Cette prouesse médicale est le fruit du travail de recherche de près de 15 ans d'une équipe d'une vingtaine de personnes et de nombreuses collaborations avec plusieurs équipes européennes, en particulier avec celle du Pr Brännström. Plusieurs thématiques de recherche ont pu être développées dans ce cadre autour de l'AMP et de la greffe à Foch : implantation, fécondation in vitro, aspects immunologiques de la greffe, traitements immunosuppresseurs, perfusion des greffons, dépistage du rejet du greffon (identification de biomarqueurs)… Cette aventure a notamment donné lieu à plusieurs thèses de doctorat en médecine, de thèses d’université (PhD) et de master 2 ainsi qu'à plus de 25 publications internationales référencées.
L'expertise de l'hôpital Foch dans le domaine de la greffe nous a par ailleurs beaucoup apporté. À la maternité, nous avons suivi de nombreuses patientes qui ont été enceintes après une greffe rénale, pulmonaire ou cardiaque. Nous avons ainsi développé une expertise dans le domaine des immunosuppresseurs adaptés à la grossesse, du suivi des patientes et du suivi des bébés.
Quel est le grand enjeu des prochaines années ?

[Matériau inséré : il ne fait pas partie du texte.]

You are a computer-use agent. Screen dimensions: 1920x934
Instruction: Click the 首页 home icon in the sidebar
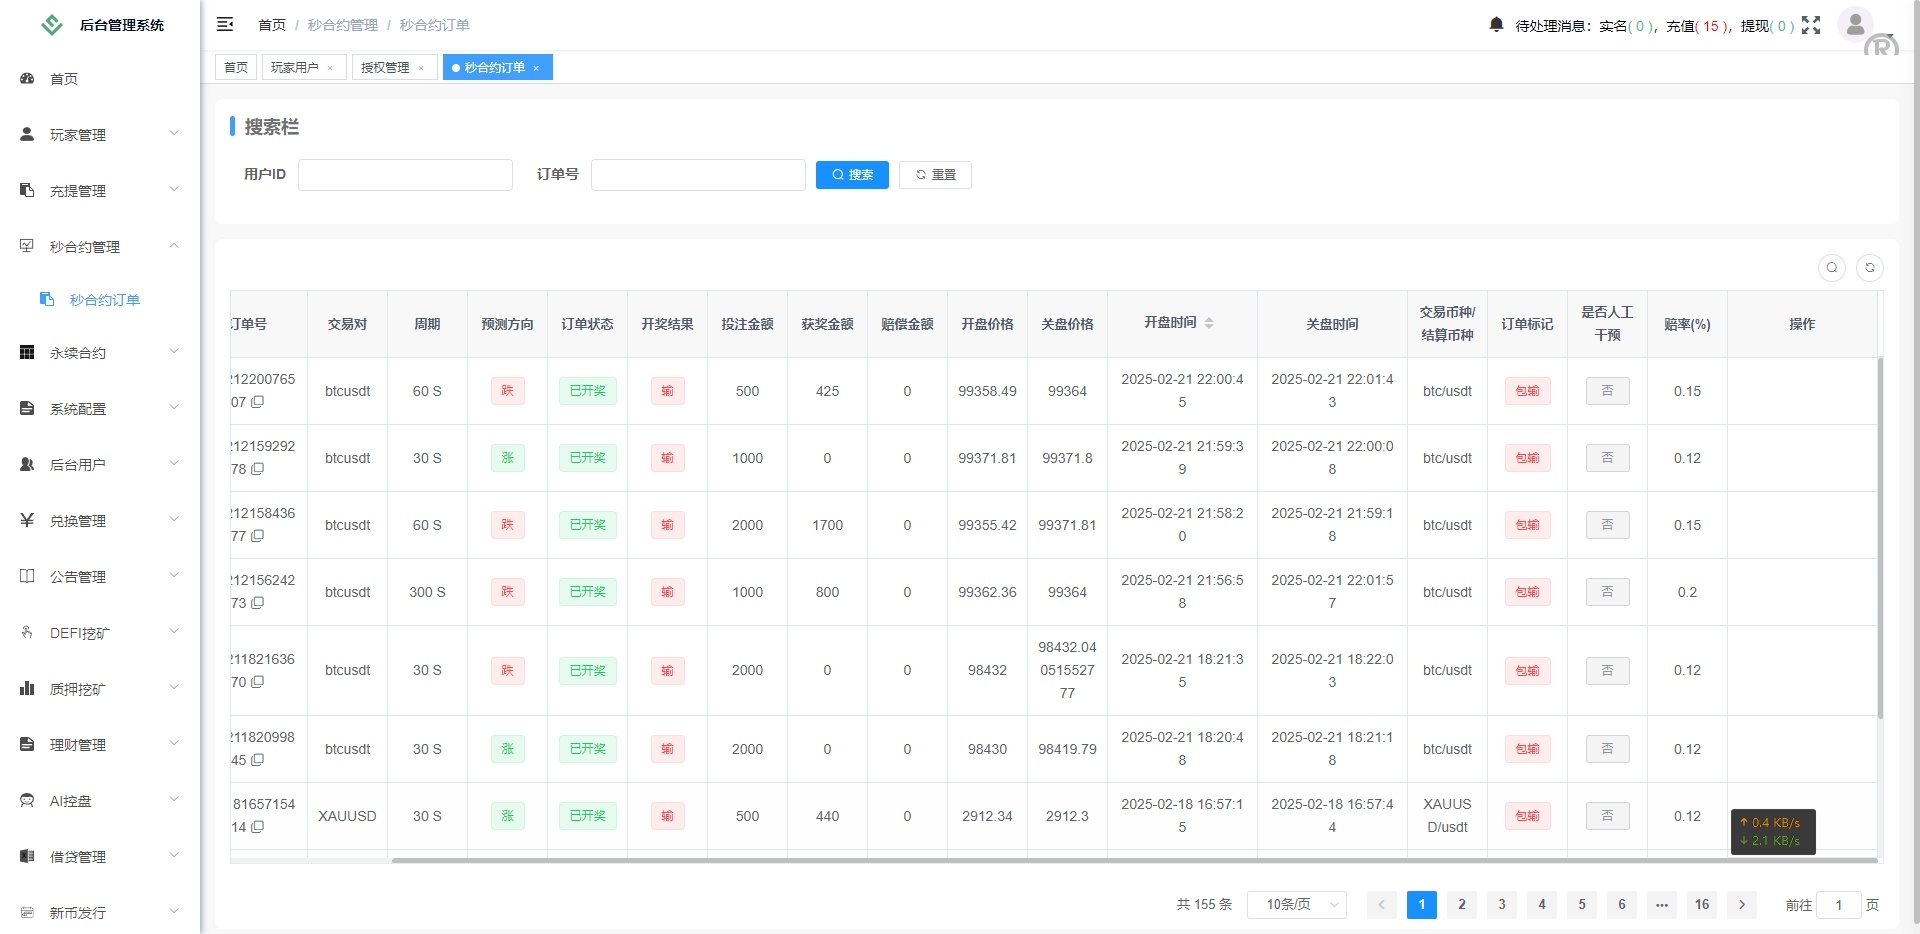tap(27, 78)
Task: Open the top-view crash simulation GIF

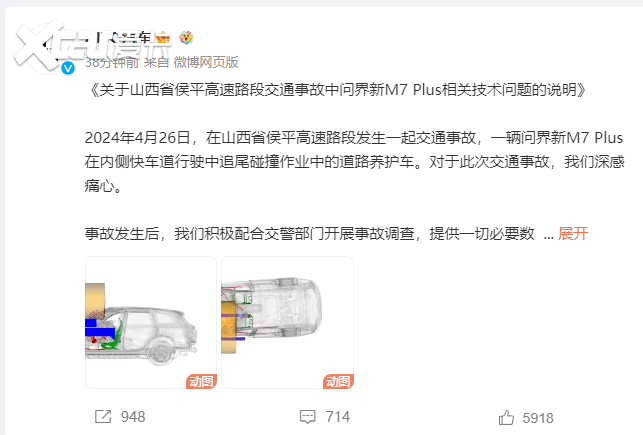Action: [287, 322]
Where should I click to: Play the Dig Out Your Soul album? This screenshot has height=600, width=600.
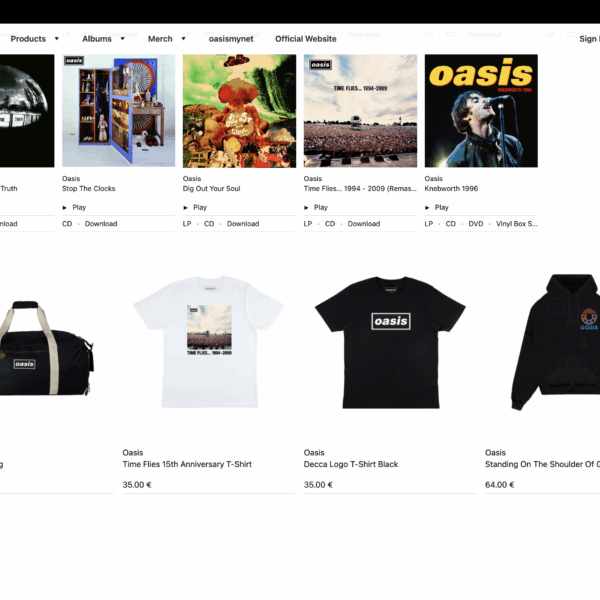pos(195,207)
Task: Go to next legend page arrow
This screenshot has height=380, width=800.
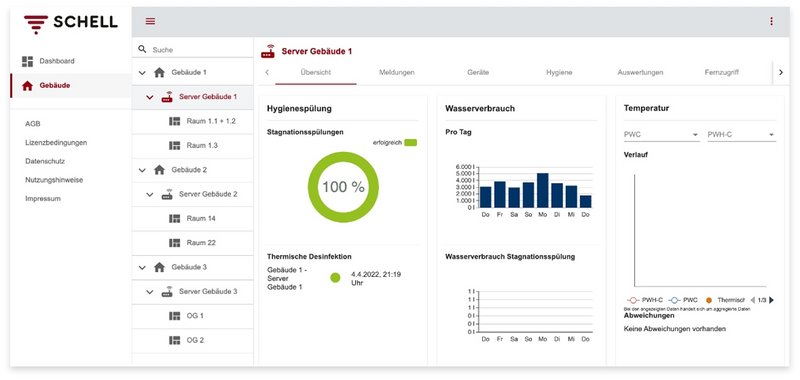Action: [x=771, y=300]
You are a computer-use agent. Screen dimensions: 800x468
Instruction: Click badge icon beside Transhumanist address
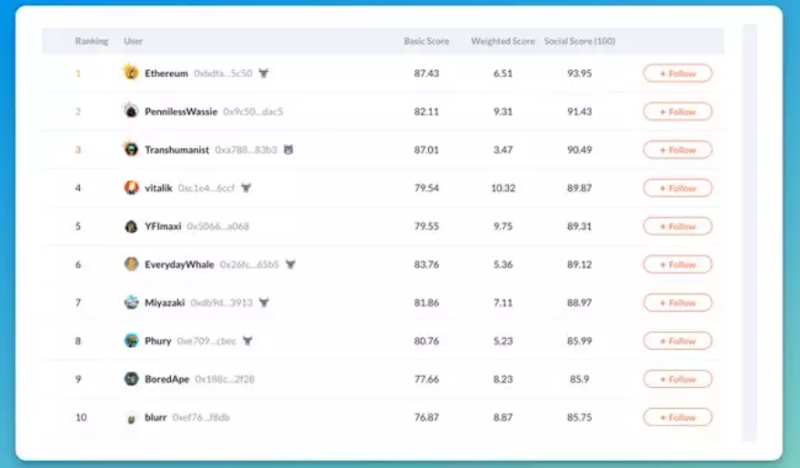pyautogui.click(x=288, y=150)
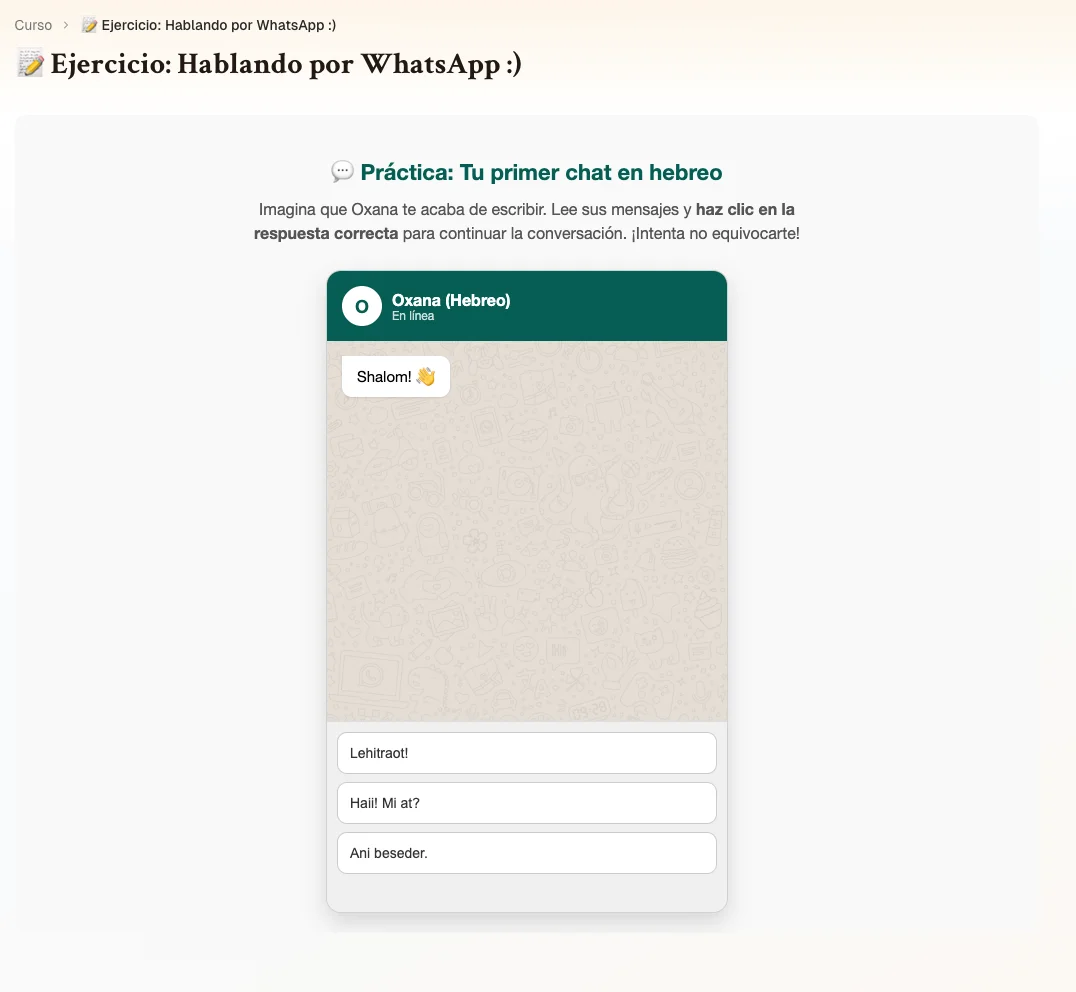Click the memo emoji beside the page title
Screen dimensions: 1076x992
click(30, 64)
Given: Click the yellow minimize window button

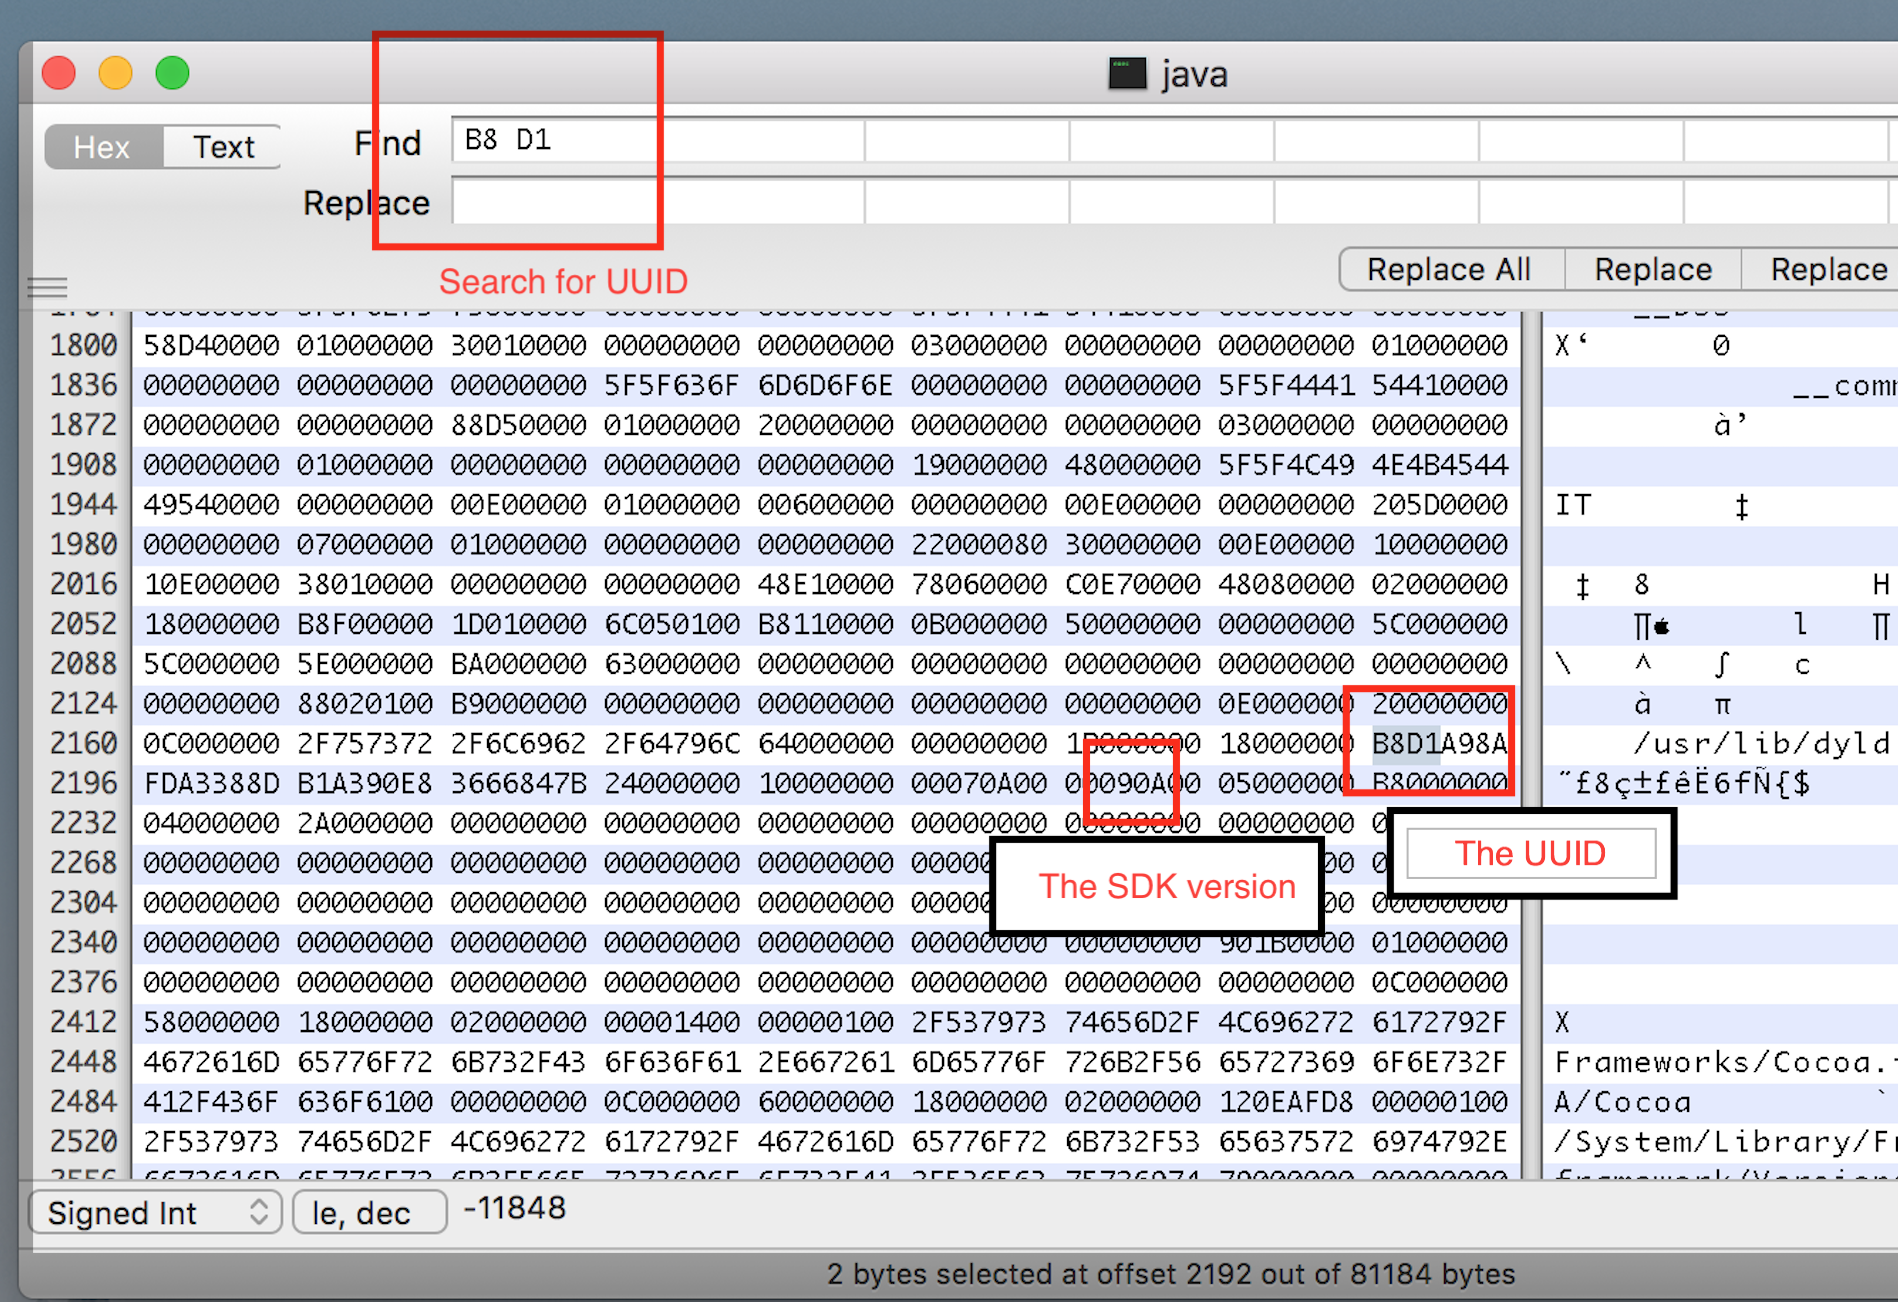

Nous avons développé à Foch une technique qui a permis d'améliorer la technique chirurgicale princeps. L'enjeu aujourd'hui est d'améliorer encore davantage cette technique afin de la rendre plus simple, moins invasive, plus courte et qu'elle soit à la portée de plusieurs équipes médicales et chirurgicales. Nous y travaillons avec des équipes internationales. Des améliorations ont notamment déjà été permises en termes de durée d'intervention et de qualité de l'utérus après prélèvement.
Nous ne souhaitons pas que cette technique reste l'apanage de quelques équipes dans le monde. La science doit être transmise et diffusée pour que d'autres équipes s'intéressent au sujet et réalisent cette intervention, afin d'en faire bénéficier de nombreuses patientes.